We’ll walk through the fundamentals of integrating ActiveMQ as a durable message source and sink within Beam pipelines, enabling real-time event-driven workflows across distributed systems. Attendees will learn how to build end-to-end pipelines that consume messages from ActiveMQ queues and topics, apply transformations, enrichments, and windowing strategies using Beam’s expressive API, and route results to downstream systems — all with portability across runners like Apache Flink, Apache Spark, and Google Dataflow.
Key topics include:
- ActiveMQ connectivity patterns in Beam (JMS I/O)

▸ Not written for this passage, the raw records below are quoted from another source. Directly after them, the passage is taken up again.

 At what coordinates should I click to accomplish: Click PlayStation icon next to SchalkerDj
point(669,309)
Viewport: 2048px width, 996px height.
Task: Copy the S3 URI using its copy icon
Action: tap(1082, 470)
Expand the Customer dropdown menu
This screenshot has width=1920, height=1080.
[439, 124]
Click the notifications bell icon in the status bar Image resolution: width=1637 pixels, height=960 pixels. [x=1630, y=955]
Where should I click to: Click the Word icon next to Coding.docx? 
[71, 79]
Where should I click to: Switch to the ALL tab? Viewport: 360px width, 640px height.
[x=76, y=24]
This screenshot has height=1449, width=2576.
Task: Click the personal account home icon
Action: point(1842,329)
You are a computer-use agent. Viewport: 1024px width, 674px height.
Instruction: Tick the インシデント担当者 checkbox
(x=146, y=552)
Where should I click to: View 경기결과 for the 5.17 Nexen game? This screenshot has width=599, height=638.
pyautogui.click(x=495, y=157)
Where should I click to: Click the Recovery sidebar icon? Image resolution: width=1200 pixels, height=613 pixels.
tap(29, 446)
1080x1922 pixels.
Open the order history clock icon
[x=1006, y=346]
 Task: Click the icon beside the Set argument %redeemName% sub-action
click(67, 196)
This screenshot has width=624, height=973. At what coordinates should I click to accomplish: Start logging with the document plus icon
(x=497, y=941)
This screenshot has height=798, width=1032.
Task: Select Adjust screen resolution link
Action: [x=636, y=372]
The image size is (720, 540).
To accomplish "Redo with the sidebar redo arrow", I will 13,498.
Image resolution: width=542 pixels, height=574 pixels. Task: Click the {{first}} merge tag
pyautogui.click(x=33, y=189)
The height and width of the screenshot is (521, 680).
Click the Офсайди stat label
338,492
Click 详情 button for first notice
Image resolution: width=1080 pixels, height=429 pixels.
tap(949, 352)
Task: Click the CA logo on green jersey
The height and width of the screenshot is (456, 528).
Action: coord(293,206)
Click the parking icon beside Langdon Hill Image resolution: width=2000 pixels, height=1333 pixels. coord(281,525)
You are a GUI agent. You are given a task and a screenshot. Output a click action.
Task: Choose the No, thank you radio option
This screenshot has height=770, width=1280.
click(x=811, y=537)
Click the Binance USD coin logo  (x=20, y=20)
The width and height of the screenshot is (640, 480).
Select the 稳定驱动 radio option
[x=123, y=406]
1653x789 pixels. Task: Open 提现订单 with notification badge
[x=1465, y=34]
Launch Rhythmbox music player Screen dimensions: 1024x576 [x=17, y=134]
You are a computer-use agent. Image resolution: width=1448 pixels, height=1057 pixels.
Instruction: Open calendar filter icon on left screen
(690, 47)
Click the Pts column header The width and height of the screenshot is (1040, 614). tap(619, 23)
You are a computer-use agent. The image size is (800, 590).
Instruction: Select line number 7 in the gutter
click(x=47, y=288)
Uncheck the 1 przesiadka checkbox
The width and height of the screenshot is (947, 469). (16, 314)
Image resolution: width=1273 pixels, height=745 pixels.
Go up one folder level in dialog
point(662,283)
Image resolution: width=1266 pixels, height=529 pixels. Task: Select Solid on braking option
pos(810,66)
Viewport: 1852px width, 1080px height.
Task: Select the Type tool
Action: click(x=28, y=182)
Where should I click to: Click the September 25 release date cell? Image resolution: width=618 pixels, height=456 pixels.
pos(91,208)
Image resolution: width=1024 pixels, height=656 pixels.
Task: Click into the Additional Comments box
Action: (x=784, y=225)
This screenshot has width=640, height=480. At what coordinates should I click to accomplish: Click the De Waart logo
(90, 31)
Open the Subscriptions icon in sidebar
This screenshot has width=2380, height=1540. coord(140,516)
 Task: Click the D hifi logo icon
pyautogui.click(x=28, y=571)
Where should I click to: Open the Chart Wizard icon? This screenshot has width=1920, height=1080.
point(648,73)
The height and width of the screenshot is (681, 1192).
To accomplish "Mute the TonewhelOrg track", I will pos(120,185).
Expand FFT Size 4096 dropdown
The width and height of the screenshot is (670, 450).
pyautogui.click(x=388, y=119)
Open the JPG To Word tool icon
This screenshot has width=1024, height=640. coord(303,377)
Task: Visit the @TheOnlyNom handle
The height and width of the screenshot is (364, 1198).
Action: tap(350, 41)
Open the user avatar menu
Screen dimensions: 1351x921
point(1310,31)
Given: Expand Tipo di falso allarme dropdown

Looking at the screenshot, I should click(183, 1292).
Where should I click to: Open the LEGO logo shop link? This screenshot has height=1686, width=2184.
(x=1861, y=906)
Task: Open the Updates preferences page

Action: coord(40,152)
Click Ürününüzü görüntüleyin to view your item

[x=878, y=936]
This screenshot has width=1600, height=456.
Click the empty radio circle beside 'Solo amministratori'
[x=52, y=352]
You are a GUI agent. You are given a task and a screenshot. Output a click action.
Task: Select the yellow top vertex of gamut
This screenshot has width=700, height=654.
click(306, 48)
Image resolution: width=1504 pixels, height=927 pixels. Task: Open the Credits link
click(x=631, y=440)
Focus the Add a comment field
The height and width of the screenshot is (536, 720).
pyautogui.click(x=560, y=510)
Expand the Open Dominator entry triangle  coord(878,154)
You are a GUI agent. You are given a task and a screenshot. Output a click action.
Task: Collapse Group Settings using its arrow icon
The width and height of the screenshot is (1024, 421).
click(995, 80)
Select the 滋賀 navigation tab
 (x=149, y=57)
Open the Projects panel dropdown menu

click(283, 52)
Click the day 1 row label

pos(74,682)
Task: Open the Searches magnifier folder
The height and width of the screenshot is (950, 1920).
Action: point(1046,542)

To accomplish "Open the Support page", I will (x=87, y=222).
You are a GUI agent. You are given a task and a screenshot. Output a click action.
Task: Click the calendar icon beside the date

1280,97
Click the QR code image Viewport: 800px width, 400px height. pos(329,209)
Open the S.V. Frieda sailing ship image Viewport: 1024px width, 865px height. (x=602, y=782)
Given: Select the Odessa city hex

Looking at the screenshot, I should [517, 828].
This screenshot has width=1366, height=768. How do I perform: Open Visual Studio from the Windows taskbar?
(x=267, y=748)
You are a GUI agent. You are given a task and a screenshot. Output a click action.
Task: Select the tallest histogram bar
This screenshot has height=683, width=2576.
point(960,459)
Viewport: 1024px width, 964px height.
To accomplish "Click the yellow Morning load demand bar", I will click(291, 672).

- Message acknowledgment and exactly-once semantics
- Schema handling and payload deserialization
- Scaling strategies for high-throughput messaging workloads
- Real-world use cases: event sourcing, CDC, and operational data pipelines
Whether you’re modernizing a legacy messaging infrastructure or designing a new streaming architecture from scratch, this talk will give you practical patterns and insights to put data in motion — reliably and at scale.
GraphFlow & Beam: Pythonic, Scalable GNN Pipelines
Yogesh Tewari, Senior Cloud Data Engineer at Google
Learn how GraphFlow, a modular Python toolkit, utilizes Apache Beam to create efficient and scalable data pipelines for Graph Neural Networks (GNNs). We’ll demonstrate how GraphFlow on Beam tackles large-scale graph data challenges, including distributed ingestion from cloud databases, scalable feature normalization, graph sampling, and online model inference.